There
is a story that Pope Gregory saw some fair haired blue eyed
people being sold as slaves in Rome. He was surprised because
they were so fair. He enquired about them and was told they were
Anglo-Saxons from England. He is supposed to have replied 'Not
Angles, but Angels'. However, what is certain is that he felt
these Anglo-Saxons should know about Christianity. He sent a
monk, Augustine, with forty others on a perilous journey from
Rome to England to set about preaching the Christian Gospel.
It was a long, hard journey and Augustine wanted to turn back,
but Gregory refused. Augustine and his companions arrived in
England at a place called Ebbsfleet in Kent, and were met by the
Saxon King and Queen of Kent who made them welcome. In fact the
Queen was already Christian, and, inspired by Augustine's teachings,
the rest of the court and the ordinary people were baptised.
Augustine set up a church in Canterbury, and from there the new
Christian faith spread rapidly in the south, and he himself became
the first Archbishop of Canterbury.
St Columba:
Columba
was born a royal prince in Donegal in the north-west of
Ireland.

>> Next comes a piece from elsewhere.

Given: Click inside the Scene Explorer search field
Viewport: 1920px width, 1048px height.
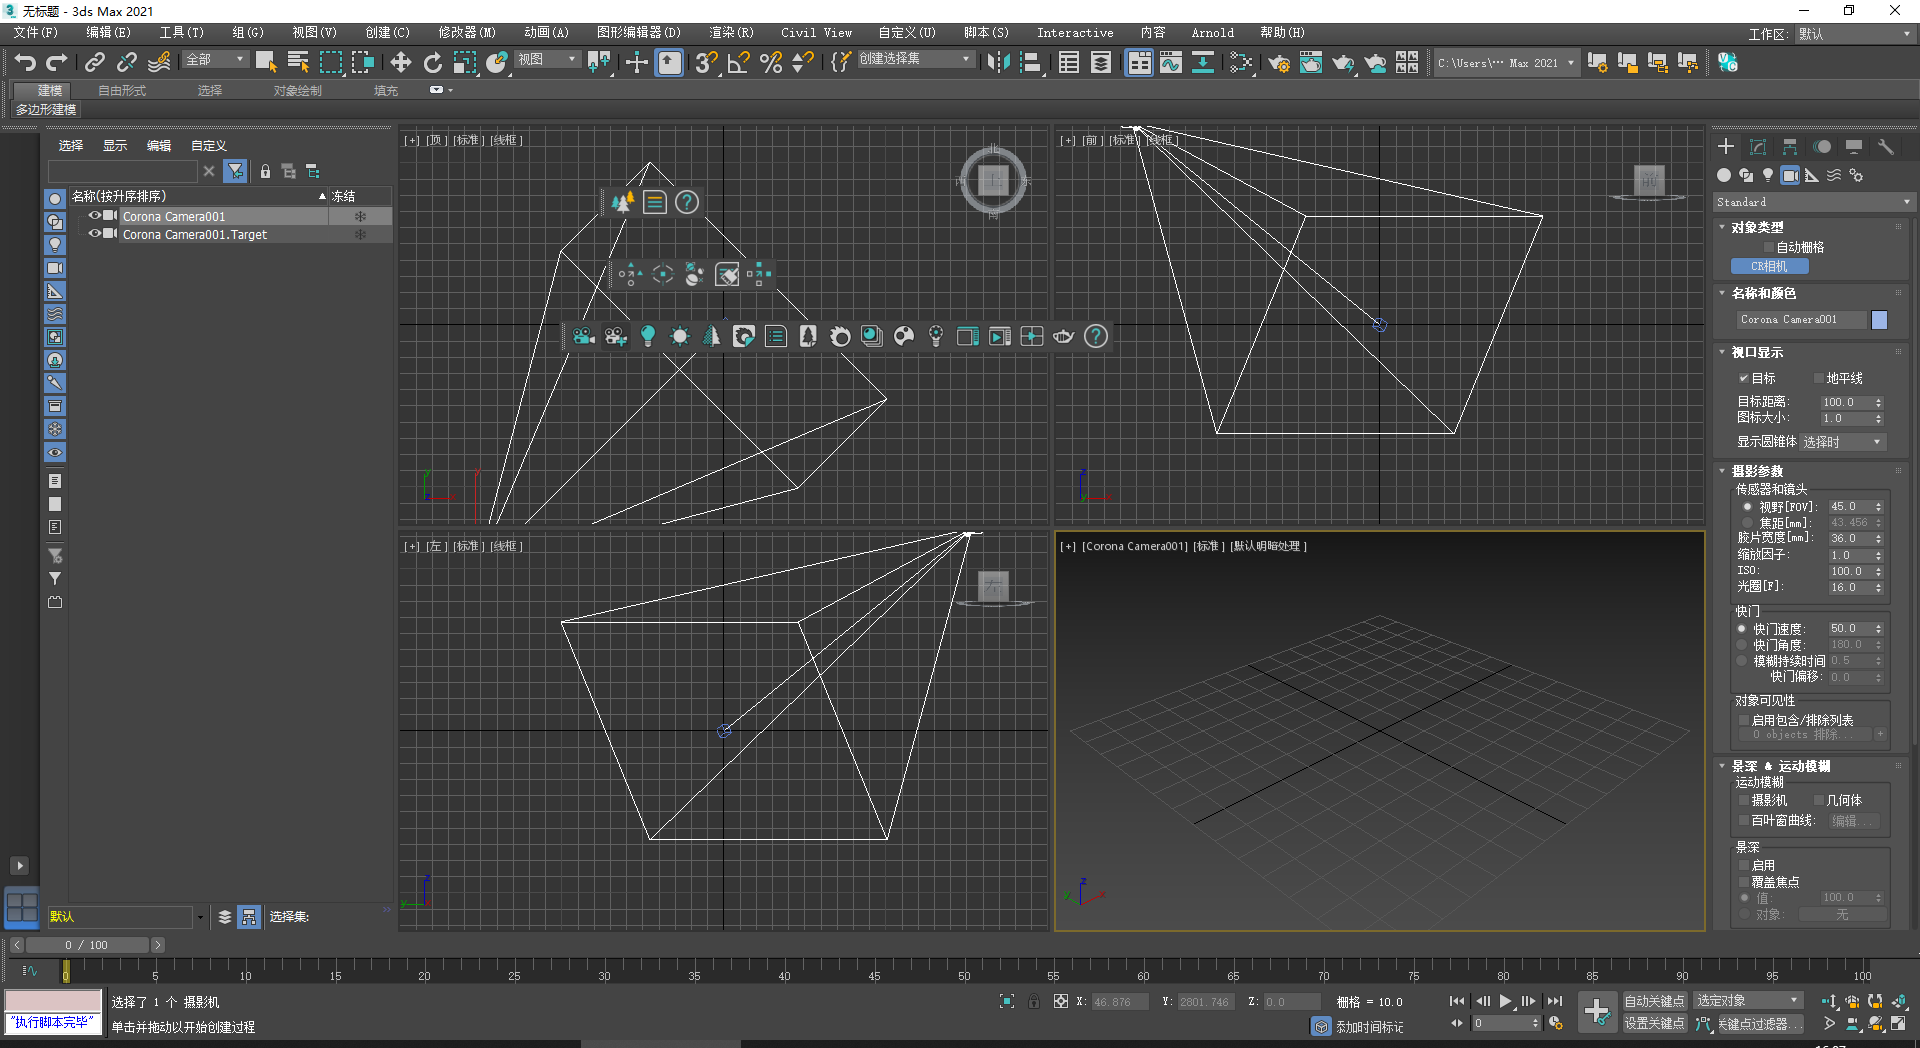Looking at the screenshot, I should pyautogui.click(x=120, y=171).
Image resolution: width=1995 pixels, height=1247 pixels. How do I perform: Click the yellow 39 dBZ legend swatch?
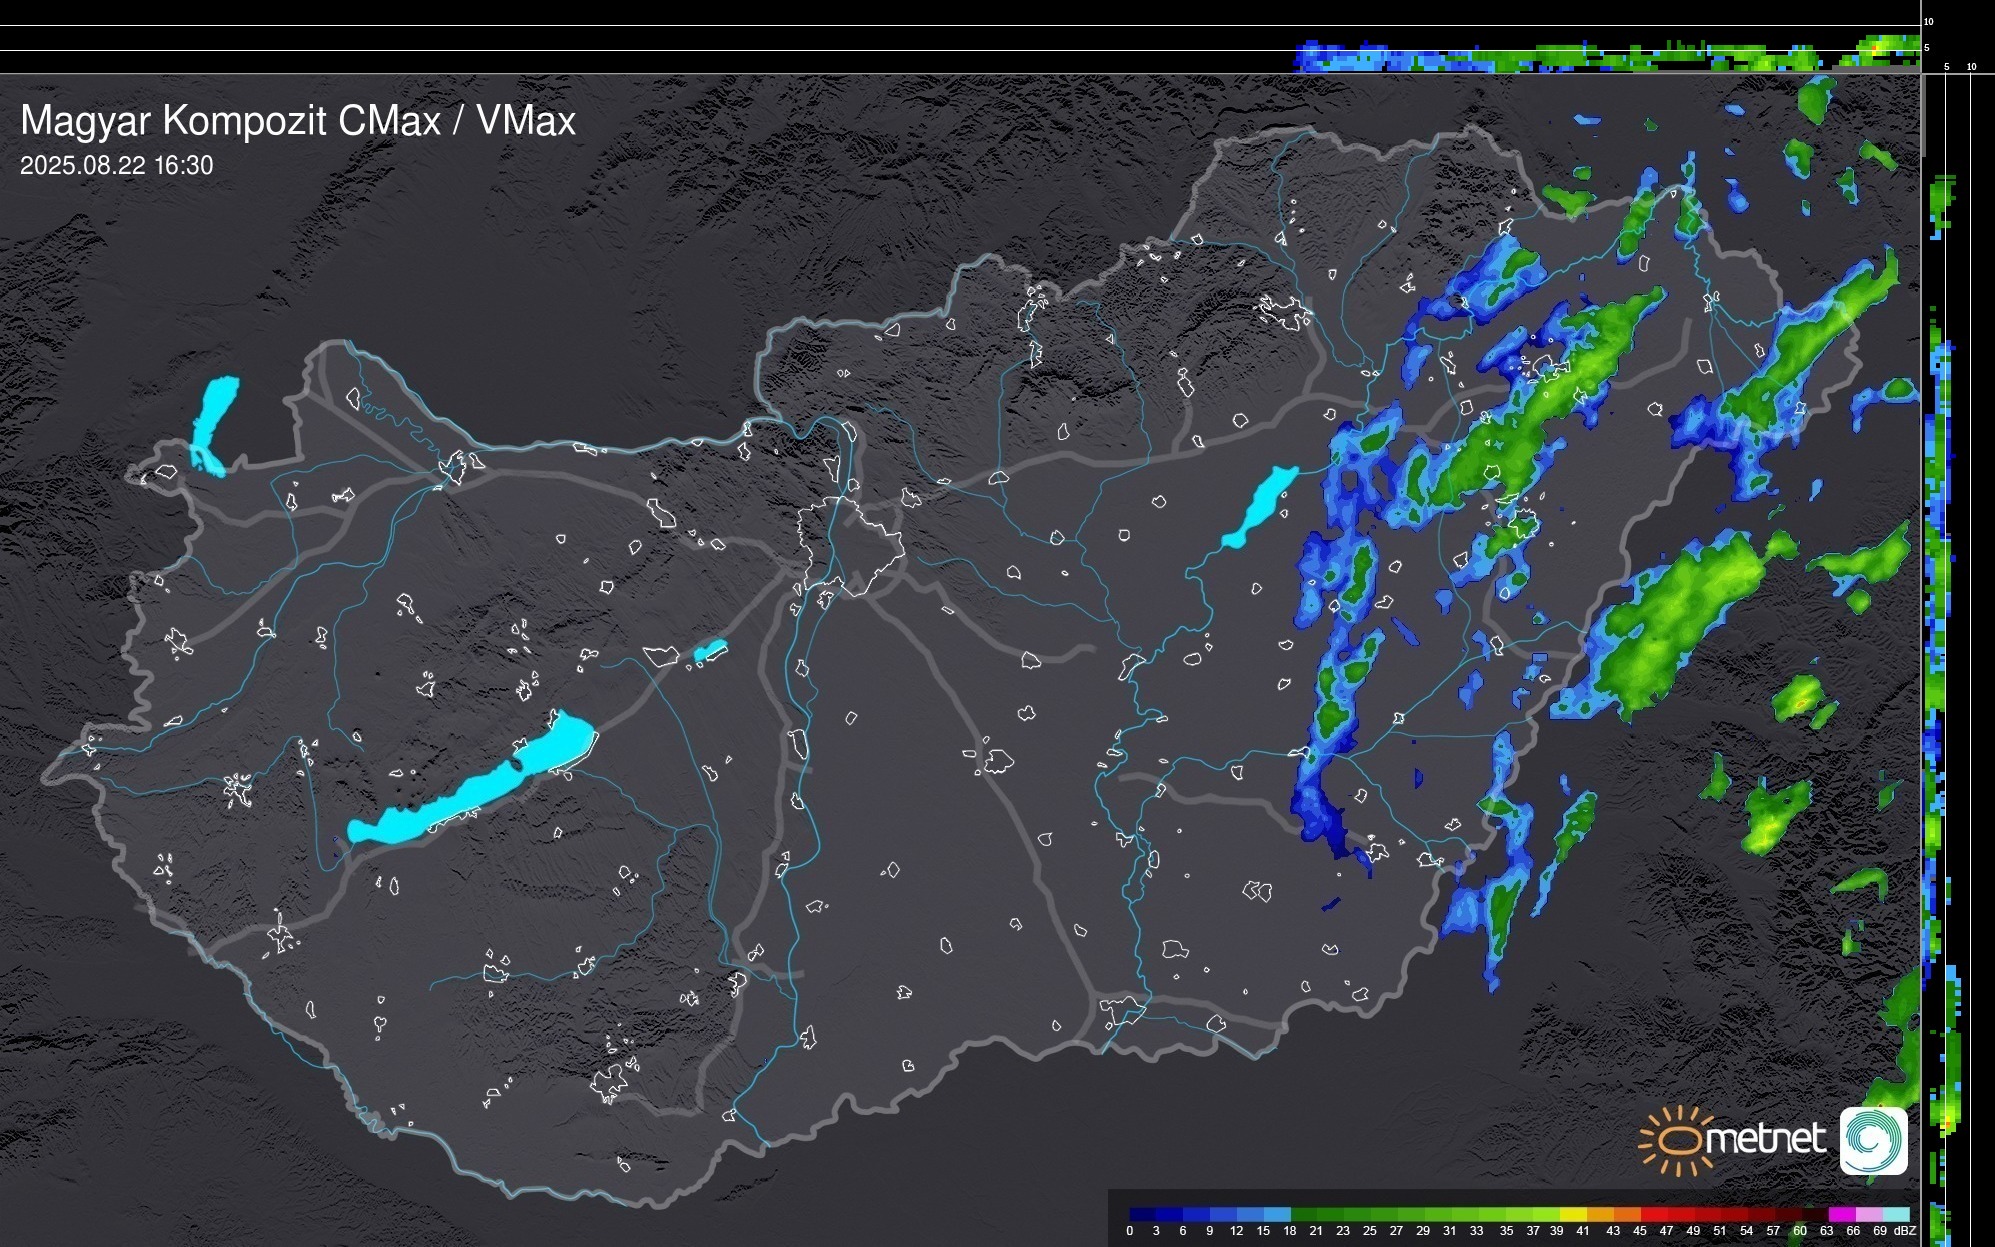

He was a great scholar, and became a monk. It was said that
he was very tall and athletic, with a voice 'so loud and melodious, it
could be heard a mile off'. He spent 15 years preaching in Ireland and
founded monasteries, the most important of which was at Derry. He was
accused of starting a war between his own clan and that of his king when 3 000
people were killed. Columba vowed to exile himself from Ireland until he had
brought the same number of people that had been slain
in the battle, 3 000, to Christianity.
He set off in 563 with 12 of his family in a leather covered coracle and
landed on Iona, an island off the coast of Scotland. They settled there and
Columba built a monastery, and it became his headquarters for his missionary
journeys all over Scotland, although he did return to Ireland occasionally.